**** Document text

Bug 1375350 Edits to OOR info#3023
Conversation
There was a problem hiding this comment.
Would it be easier to say "The pod will fail"? I feel like otherwise, we'd need to say "the *PodPhase* is transitioned to Failed in the X file".
There was a problem hiding this comment.
a node does not lose resources, so i think that phrasing is awkward. maybe, in cases where a node is running low on available resources...
The upstream documentation I wrote (which this copied) was crisp on what it meant to fail a pod as it caused confusion. I would prefer we keep that description.
There was a problem hiding this comment.
I do think this could be changed to something like "How the node signals that it's almost full", (though that's a terrible suggestion). But really, the paragraph below seems to be describing a setting that says that. Any other suggestions?
There was a problem hiding this comment.
I would prefer to not change. The list of signals will grow, and fullness is not a term used in this area.
There was a problem hiding this comment.
"The node can support the ability"
Does this mean it is not enabled by default? Is this what we're enabling here?
There was a problem hiding this comment.
in 3.3, they are not enabled by default.
in 3.4, we will set some default values for memory.
in 3.5, we will set some default values for disk related resources.
There was a problem hiding this comment.
Changed to "the node can be configured to..." cos 3.3 is the current.
There was a problem hiding this comment.

********

**To be done**. Please copy the review thread word for word between "Does this mean" and "is the current.", inclusive.

**** Dataset extract

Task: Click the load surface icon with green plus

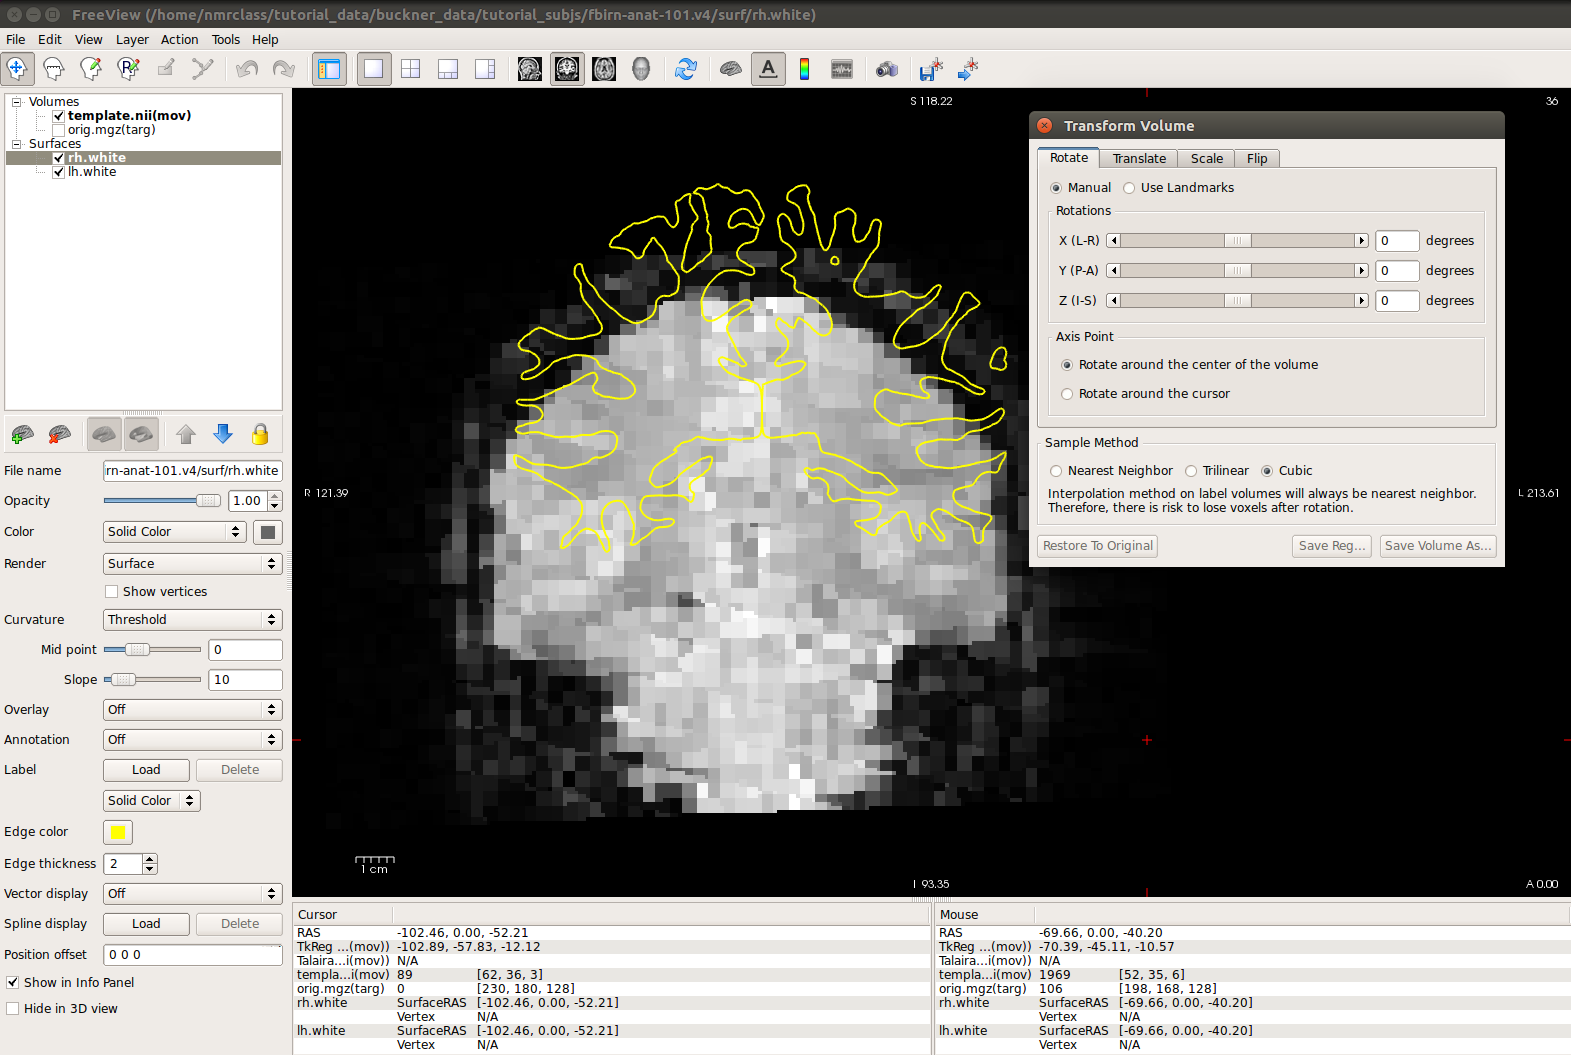Action: (x=22, y=434)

********

**Task response**.
Does this mean it is not enabled by default? Is this what we're enabling here?
There was a problem hiding this comment.
in 3.3, they are not enabled by default.
in 3.4, we will set some default values for memory.
in 3.5, we will set some default values for disk related resources.
There was a problem hiding this comment.
Changed to "the node can be configured to..." cos 3.3 is the current.